I literally just came home today from Hawaii, where I've been living and working (for wages) on an organic tea farm on the Big Island. I spent a month there with a Mad Farmer who swore by a method of agriculture involving 'Bio-Char': literally using fine-sifted charcoal for soil amendment. He swore by the stuff.
It's known as "terra preta" in Spanish, because vast deposits of this "black earth" have been found in the Amazon, clearly anthropogenic in origin, and these are considered the factual base for the myths of mighty civilizations reported to have existed during the Age of Discovery by hallucinogenic starving feverish Spanish explorers in the sixteenth century. Contemporary studies have found terra preta to be extremely fertile soil which is a stark difference with typical rainforest soil, which is nutrient-poor muck by nature and incapable of supporting intensive agriculture.
As I understand it, the activated charcoal provides a habitat for the critically important microorganisms who break down the nutrients in soil and mineral bits and make them available for the plant roots.
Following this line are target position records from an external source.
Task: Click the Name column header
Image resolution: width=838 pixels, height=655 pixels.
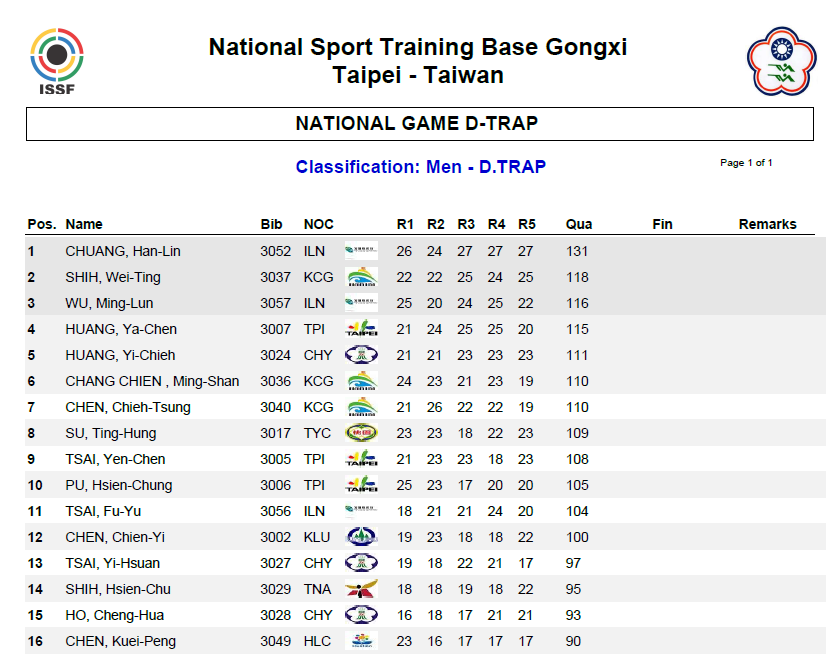Action: pyautogui.click(x=84, y=224)
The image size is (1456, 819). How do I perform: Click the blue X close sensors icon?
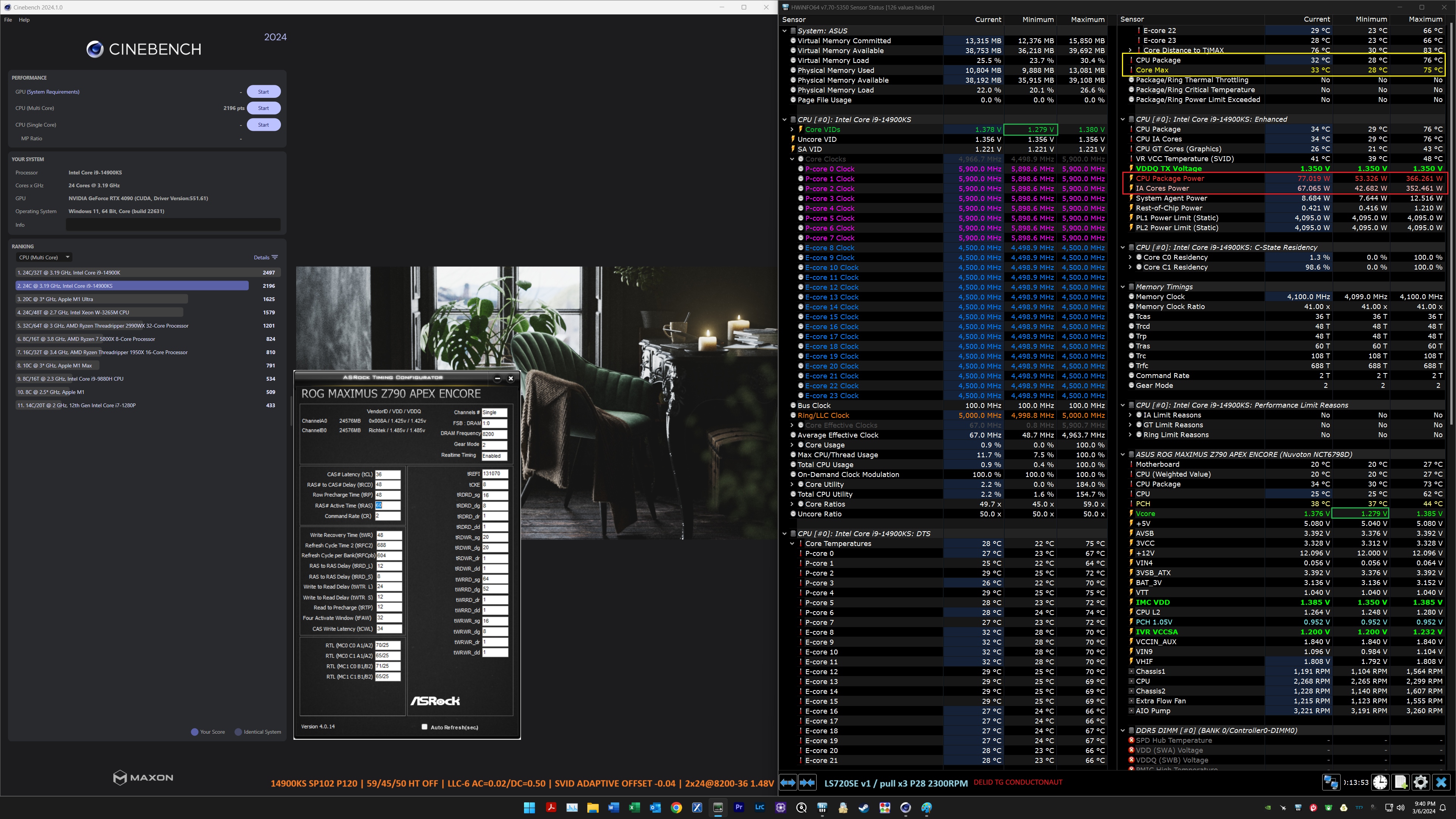coord(1441,782)
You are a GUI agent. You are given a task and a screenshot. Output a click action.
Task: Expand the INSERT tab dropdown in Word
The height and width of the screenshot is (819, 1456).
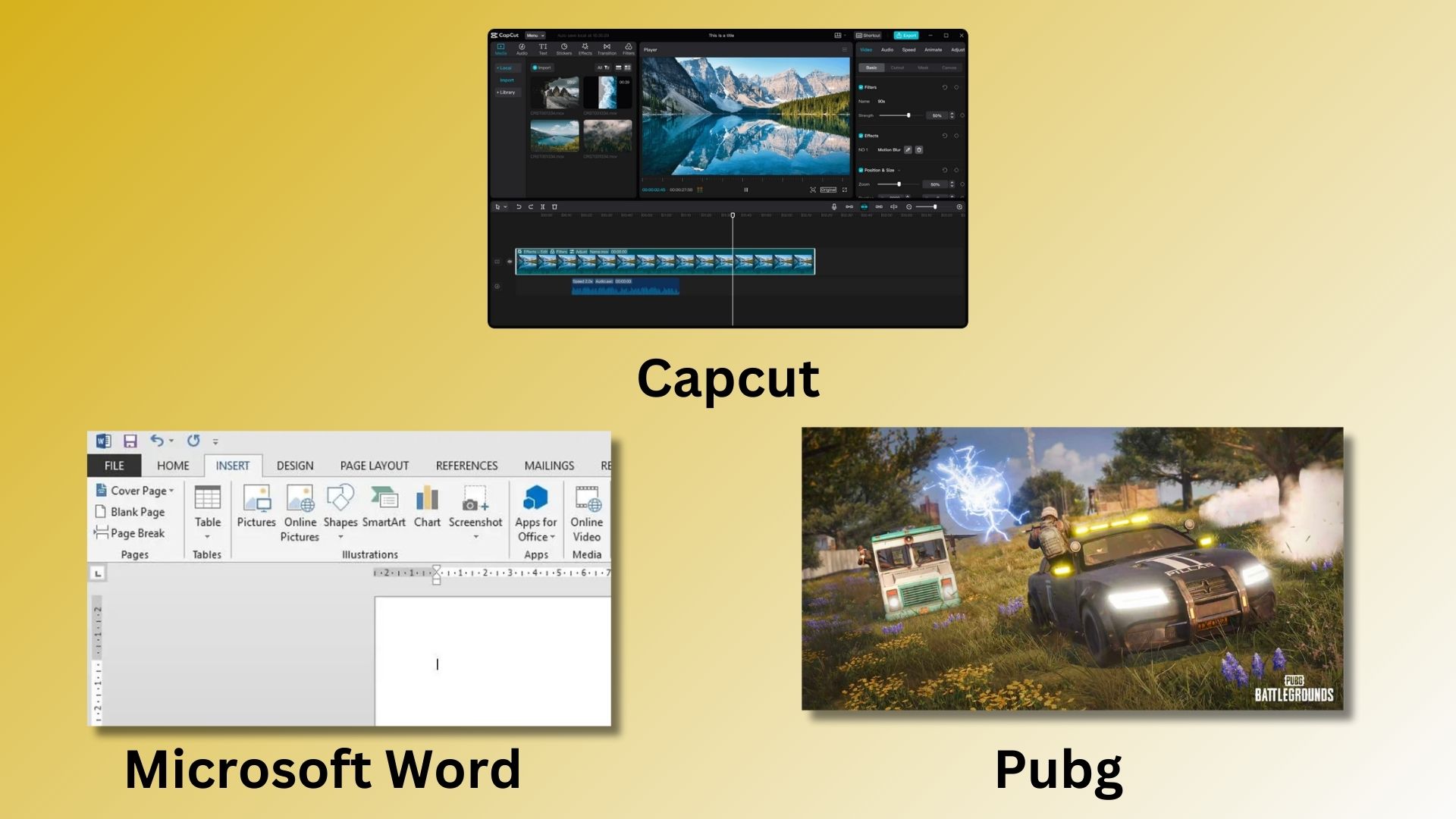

When combined with a microbe-rich substance (manure, IMO, or any other kind of stinky rotting matter) the mix becomes some kind of super-fertilizer that makes plants extremely happy. He was a scientist by disposition, and conducted experiments on his property that proved conclusively that the use of this bio-char increased yields by an extraordinary degree.
So every other day we were filling a 4 x 5 x 3 foot fire-brick lined pit with wood and burning it for charcoal to fertilize his fields. It was an interesting little experience.
He actually sells the stuff for a profit (only because he has his own timber supply on his property). He did some calculations and found he could make about $35/hour just by burning firewood and sifting the end product to sell as patent bio-char.